L’instance panafricaine dont l’une des principales missions est de mettre en oeuvre des procédures administratives communes, découlant du régime uniforme de protection de la propriété industrielle, connait en effet depuis plusieurs mois, une sévère crise interne qui a entrainé de lourdes dissensions entre les membres de son Conseil d’administration. Au centre de la controverse, l’actuel Directeur générale (DG) Denis Bohoussou, sur qui pèse des soupçons de « mal gouvernance et de malversations financières mettant en péril les intérêts de l’Organisation ». Cet état de choses a d’ailleurs conduit à sa suspension le 14 octobre 2021. Une décision prise par l’ancienne présidente du conseil d’administration (PCA), la béninoise Shadiya Alimatou Assouman, qui n’a pas digéré son refus de faire exécuter la décision de faire auditer la gestion de l’organisation, ceci dans le seul et unique but de clarifier ses doutes et ainsi que ceux des administrateurs sur la gestion financière du DG, à la suite des multiples alertes du contrôleur financier.

De retour de Cotonou où il a été rétabli dans ses fonctions selon le site d’information de l’Oapi, Denis Bouhoussou n’a pas tardé à déterrer la hache de guerre. Dès le lendemain de sa reprise de service au siège de l’Organisation à Yaoundé où il n’a pas eu accès à son bureau pendant deux mois, l’Ivoirien a signé le 14 décembre une note de service portant affectation des membres du personnel. La note met ainsi en disgrâce certains employés. « Les règlements de compte ont commencé avec ces affectations. Il fallait s’y attendre et je ne pense pas qu’il (le DG, Ndlr) va s’arrêter là », souffle une source au sein de l’Oapi. Et la même source d’indiquer que l’acte posé par le DG est « juridiquement infondé ». Car la « résolution de son rétablissement dans ses fonctions n’est pas encore signée », même s’il a déjà repris le service.

Problème posé a:
Traduisez en anglais la phrase suivante du texte sur l’Oapi : « Cet état de choses a d’ailleurs conduit à sa suspension le 14 octobre 2021. »
Le texte et les enregistrements proviennent de sources distinctes.

Jeu de données:
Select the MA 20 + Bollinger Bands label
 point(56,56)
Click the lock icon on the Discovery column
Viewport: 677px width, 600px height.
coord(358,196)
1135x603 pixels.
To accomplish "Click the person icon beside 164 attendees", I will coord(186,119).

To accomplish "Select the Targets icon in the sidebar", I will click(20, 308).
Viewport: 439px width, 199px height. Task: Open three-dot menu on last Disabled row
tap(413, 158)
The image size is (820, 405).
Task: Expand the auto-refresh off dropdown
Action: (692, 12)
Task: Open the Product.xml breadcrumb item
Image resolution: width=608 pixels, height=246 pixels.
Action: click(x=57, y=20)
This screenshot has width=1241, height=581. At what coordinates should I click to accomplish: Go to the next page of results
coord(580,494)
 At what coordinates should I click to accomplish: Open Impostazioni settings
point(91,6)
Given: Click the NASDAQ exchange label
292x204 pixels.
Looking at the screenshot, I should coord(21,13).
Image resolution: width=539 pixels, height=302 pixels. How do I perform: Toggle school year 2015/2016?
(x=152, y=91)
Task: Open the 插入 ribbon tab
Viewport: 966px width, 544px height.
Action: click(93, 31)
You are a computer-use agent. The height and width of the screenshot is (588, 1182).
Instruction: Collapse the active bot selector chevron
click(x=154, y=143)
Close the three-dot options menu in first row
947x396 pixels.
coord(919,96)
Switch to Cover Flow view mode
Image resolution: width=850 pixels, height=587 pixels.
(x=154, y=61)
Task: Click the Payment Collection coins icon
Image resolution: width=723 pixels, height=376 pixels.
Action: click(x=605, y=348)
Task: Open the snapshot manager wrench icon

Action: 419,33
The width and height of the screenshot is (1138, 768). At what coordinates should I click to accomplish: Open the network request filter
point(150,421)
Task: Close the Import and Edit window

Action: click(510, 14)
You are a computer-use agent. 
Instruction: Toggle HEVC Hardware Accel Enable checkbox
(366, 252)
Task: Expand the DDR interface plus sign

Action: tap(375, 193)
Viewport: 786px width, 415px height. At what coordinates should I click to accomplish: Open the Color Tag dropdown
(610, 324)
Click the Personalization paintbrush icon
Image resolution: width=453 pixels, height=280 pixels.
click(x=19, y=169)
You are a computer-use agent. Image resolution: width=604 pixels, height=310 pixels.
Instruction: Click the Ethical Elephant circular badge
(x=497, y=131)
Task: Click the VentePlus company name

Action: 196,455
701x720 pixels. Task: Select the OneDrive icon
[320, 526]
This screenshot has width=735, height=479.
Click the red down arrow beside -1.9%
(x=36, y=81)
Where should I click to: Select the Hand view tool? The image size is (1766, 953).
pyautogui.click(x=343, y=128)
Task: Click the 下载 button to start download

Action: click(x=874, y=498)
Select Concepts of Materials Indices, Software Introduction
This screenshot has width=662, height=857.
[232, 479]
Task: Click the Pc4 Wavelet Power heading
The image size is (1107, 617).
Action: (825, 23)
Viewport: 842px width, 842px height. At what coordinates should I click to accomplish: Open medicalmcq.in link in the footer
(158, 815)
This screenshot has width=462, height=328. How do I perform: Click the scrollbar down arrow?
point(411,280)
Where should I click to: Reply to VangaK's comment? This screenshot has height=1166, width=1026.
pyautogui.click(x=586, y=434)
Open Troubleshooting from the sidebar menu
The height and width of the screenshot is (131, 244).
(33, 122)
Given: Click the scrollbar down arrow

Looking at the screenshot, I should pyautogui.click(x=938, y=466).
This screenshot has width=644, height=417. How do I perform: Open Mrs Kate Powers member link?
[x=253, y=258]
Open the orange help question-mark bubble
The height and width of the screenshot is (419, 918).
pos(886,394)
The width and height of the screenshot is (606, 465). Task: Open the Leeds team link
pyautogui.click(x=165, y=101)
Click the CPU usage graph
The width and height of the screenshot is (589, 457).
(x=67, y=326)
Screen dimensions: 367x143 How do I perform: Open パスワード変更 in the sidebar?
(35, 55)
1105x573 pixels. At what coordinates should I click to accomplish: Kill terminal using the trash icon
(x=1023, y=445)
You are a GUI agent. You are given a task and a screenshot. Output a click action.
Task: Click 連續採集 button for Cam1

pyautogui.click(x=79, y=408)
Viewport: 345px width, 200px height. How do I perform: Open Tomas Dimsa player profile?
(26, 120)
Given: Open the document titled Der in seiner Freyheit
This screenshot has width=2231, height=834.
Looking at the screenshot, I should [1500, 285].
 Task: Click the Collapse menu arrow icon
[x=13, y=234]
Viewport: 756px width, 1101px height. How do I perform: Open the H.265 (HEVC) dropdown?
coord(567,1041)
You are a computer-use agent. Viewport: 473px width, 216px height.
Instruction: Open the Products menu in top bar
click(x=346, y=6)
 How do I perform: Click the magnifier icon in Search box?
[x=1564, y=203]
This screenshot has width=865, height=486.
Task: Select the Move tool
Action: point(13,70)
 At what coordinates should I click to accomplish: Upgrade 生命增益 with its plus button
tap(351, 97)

Problème posé b:
Recopiez à l’identique les lignes des enregistrements en commençant par celle qui contient « Given: Click the NASDAQ exchange label » et en vous arrêtant après celle qui contient « Action: click(93, 31) ».

Réponse finale a:
This state of affairs in fact led to his suspension on October 14, 2021.

Réponse finale b:
Given: Click the NASDAQ exchange label
292x204 pixels.
Looking at the screenshot, I should coord(21,13).
Image resolution: width=539 pixels, height=302 pixels. How do I perform: Toggle school year 2015/2016?
(x=152, y=91)
Task: Open the 插入 ribbon tab
Viewport: 966px width, 544px height.
Action: click(93, 31)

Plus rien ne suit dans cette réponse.